Ultramar

Una semana al otro lado del charco. Ése era el trato, y se ha cumplido con creces. Todo comenzó en un caos de maletas, escalas, colas de seguridad y kilómetros de carretera. Casi veinte horas para saltar de Barajas a Philadelphia, de Atlanta a Montgomery, Alabama, hogar de la primera Casa Blanca de los confederados. Y al día siguiente, el destino deseado, Nueva Orleans. Todavía no se ha disipado el jetlag y aún puedo sentir cómo era estar allí, con mis cuatro compadres, vagando por desfiles y conciertos y siempre de bar en bar. Resuena en mi cabeza la banda sonora de todas las bandas y charangas que desparraman swing por las calles y garitos de la Big Easy.


Junto a ese sonido vibrante y divertido, guardo memoria de la amabilidad incondicional de cientos de extraños que se cruzaron en nuestro camino. Como Lucy, la cincuentona neoyorkina que vino a la ciudad de vacaciones hace más de dos décadas y ya no quiso marcharse. Sus recomendaciones nos llevaron a probar los po'boys de carne de aligator y el jambalaya de Coop's. Su cerveza Naw'leans convirtió el Johnny White en un centro de gravedad en plena calle del pecado, la mismísima Bourbon Street.
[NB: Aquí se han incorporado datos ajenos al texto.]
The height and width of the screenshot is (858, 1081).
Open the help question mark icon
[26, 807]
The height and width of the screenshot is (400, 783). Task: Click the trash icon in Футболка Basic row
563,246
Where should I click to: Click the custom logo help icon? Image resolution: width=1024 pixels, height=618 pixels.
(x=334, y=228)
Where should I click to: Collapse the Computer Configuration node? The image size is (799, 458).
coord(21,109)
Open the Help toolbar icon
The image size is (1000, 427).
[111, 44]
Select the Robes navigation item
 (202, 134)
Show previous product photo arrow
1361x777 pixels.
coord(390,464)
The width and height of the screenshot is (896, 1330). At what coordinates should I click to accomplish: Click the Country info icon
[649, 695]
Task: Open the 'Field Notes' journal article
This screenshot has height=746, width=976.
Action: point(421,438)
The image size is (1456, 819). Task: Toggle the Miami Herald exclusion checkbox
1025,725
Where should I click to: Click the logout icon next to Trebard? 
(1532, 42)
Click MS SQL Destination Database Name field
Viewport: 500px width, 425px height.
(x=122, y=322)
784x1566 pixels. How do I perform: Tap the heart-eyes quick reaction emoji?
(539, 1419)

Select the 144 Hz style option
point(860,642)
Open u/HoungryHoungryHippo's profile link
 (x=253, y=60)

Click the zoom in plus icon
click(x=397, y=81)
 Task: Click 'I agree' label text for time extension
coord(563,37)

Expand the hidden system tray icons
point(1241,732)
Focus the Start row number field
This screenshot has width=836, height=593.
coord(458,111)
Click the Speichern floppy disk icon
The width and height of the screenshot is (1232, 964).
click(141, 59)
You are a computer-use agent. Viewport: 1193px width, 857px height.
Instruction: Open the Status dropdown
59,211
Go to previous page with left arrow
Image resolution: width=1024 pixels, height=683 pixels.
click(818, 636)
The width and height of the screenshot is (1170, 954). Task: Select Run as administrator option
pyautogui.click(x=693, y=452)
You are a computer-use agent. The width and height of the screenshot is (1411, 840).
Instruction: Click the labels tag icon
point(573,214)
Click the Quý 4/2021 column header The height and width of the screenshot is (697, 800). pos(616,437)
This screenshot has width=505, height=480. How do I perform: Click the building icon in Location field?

También recuerdo a Jerome, nuestro colega en el Mardi Gras más castizo. Nunca olvidaré su cara de asombro y orgullo cuando se enteró de que aquellos cinco blanquitos con los que compartía cervezas venían desde más de cinco mil millas al este para ver su barrio, el emblemático Treme en el que fuimos los únicos rostos pálidos aquel martes de carnaval. Disfrazados de presidiarios, deambulamos por los desfiles de Saint Charles hasta Canal Street, detenidos cada cien metros por espontáneos que nos pedían entre carcajadas hacerse una foto con nosotros. Debíamos de ser una imagen pintoresca, cinco europeos sonrientes siguiendo a las charangas y pidiendo collares a las carrozas.


Más allá de la pobreza extrema, del drama humano constante, de las cicatrices visibles del huracán en el Ninth Ward, aquella gente nos recibió como a hijos pródigos, nos ofreció orientación en el tumulto, conversación franca y música hasta altas horas. Los trajes imponentes de los jefes indios y su alegría subversiva son una lección de dignidad en ese escenario de tragedia constante. En Frenchmen Street, aprendimos que no hay mejor auditorio que el cruce de dos calles y creímos codearnos con Antoine Baptiste en el Spotted Cat. Sólo los predicadores oportunistas y los fanáticos del dios del odio pudieron cortarnos el rollo, profanando la fiesta de Nueva Orleans con sus rezos y proclamas sobre el infierno. Los sin dios nunca irrumpiremos en vuestras misas para echaros en cara vuestros millares de defectos. Preferimos mecernos al calor de un saxo, mientras chirrían las tablas de lavar y atruenan bombos y contrabajos.


Después, tras el Mardi Gras, llegó Atlanta, de la que sólo cabe rescatar el Sweet Auburn, el barrio donde Martin Luther King inició la insurrección de los hombres libres. Ahora, ya de vuelta, la realidad reclama atención constante y avecinan cambios en el horizonte. Terminado este paréntesis de libertad en Ultramar, toca remangarse para bregar aún más duro. Mientras picamos piedra y abrimos veta, tararearemos Carnival Time, de Al Johnson, y soñaremos con el atardecer en Louisiana. Laissez les bons temps ruler, mes amis.